Nous nous souvenons tous de la sortie du film Dix-sept moments de printemps à l’été 1973. À ce moment-là, j’étais dans un camp de pionniers avec la chorale Chtchedryk, où, le soir, nous pouvions regarder la télévision. Je me souviens que, dans ce film, l’essentiel résidait pour moi non pas dans le jeu d’acteur des stars soviétiques du grand écran, mais dans les passages dans lesquels Yefim Kopelyan commentait les images d’archives du Troisième Reich. Un jour, vers 1978, je parlais de cinéma avec mon père, Myron Petrovsky. Il m’a demandé ce que j’aimerais regarder. Je lui ai répondu que si j’en avais la possibilité, j’aimerais regarder tous les documentaires relatifs à la Seconde Guerre mondiale. « Si tu veux faire cela, il faut que tu y consacres vingt ans de ta vie ! », m’a-t-il dit. Pour résumer, les documentaires sur la Seconde Guerre mondiale, c’est une sorte de passion pour moi.

La question de savoir dans quel genre s’inscrit le film de Loznitsa se pose. Le public non averti regardera ce film et se dira : « Attendez, tout est vrai, tout est purement documentaire, tout s’est vraiment passé, il n’y a pas un seul plan de fiction. Tout provient des Archives fédérales allemandes ou des archives cinématographiques soviétiques. Ainsi, il s’agit d’une reconstitution unique de faits réels. Même les photographies que Loznitsa utilise dans le film proviennent de sources documentaires bien identifiées. »

Il semble que ce soit bien le cas, toutefois, dans ce type de cinéma documentaire, il est très important de comprendre qu’il ne s’agit pas de la réalité, mais d’une certaine vision de la réalité, du résultat d’un travail créatif. Seulement, au lieu d’images fictionnelles, nous sommes face à une sélection conceptuelle d’images d’archives existantes et à un choix de montage. Comme dans toute œuvre artistique, il s’agit d’une réalité construite. Dans notre cas, Loznitsa utilise les « morceaux » de chroniques documentaires comme autant de briques, d’images et d’épisodes non fictionnels à partir desquels il construit un tout artistique. C’est la raison pour laquelle il convient de se poser une série de questions sur la construction de ce tout.

Tout d’abord, de quelle manière ce film a-t-il été construit ? Comment commence-t-il et comment se finit-il ? Où est mis l’accent ? Ensuite, en voyant ce film, nous pouvons y voir ce qui y EST, quels événements nous sont racontés et comment. Mais il faut aussi se demander ce qui N’EST PAS dans ce film. En effet, Loznitsa aurait eu la possibilité pour ainsi dire de citer trois, dix, vingt fois plus de sources. Mais il ne l’a pas fait. Pourquoi ce choix ? Rien qu’en choisissant son matériau de base, on est déjà en train de former un concept. Ainsi, la question est de savoir quel type de concept découle du choix des archives sélectionnées et de celles laissées de côté. Enfin, quel message l’auteur essaie-t-il de transmettre à son public en construisant son film de cette manière ? Pourquoi insiste-t-il sur tel ou tel point ? Quelle est la charge sémantique de son montage et que laisse-t-il de côté ?

▸ **DONNÉES**:
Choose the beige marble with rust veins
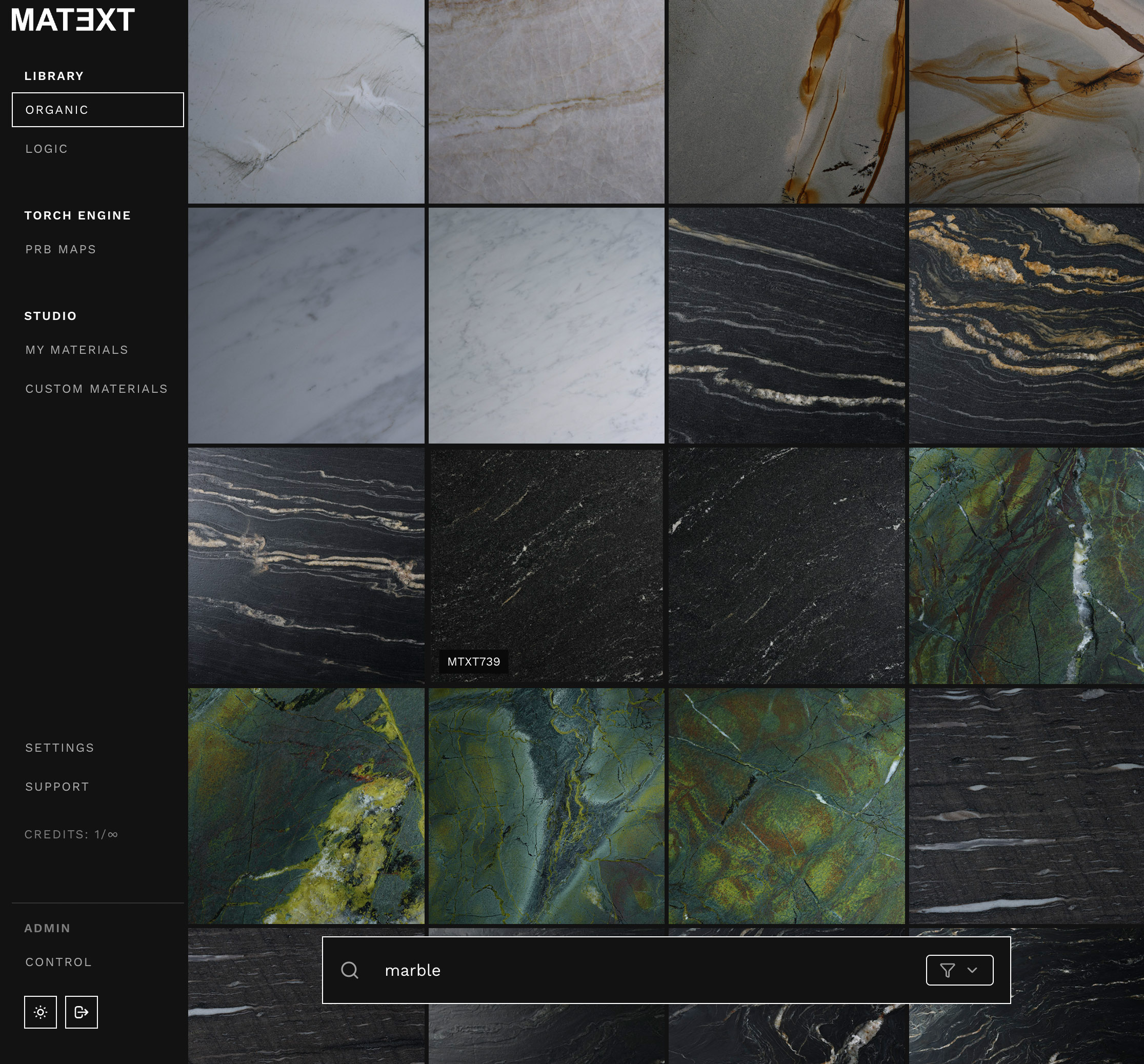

▸ **CONSIGNE**:
Répondez à ces questions sur l'article :
(a) Quel film est sorti à l'été 1973 ?
(b) Selon les propos prêtés au public non averti, de quelles archives provient tout le film de Loznitsa ?
(c) À quoi les « morceaux » de chroniques documentaires utilisés par Loznitsa sont-ils comparés ?

▸ **RÉPONSE**:
(a) Le film Dix-sept moments de printemps.
(b) Des Archives fédérales allemandes ou des archives cinématographiques soviétiques.
(c) À des briques.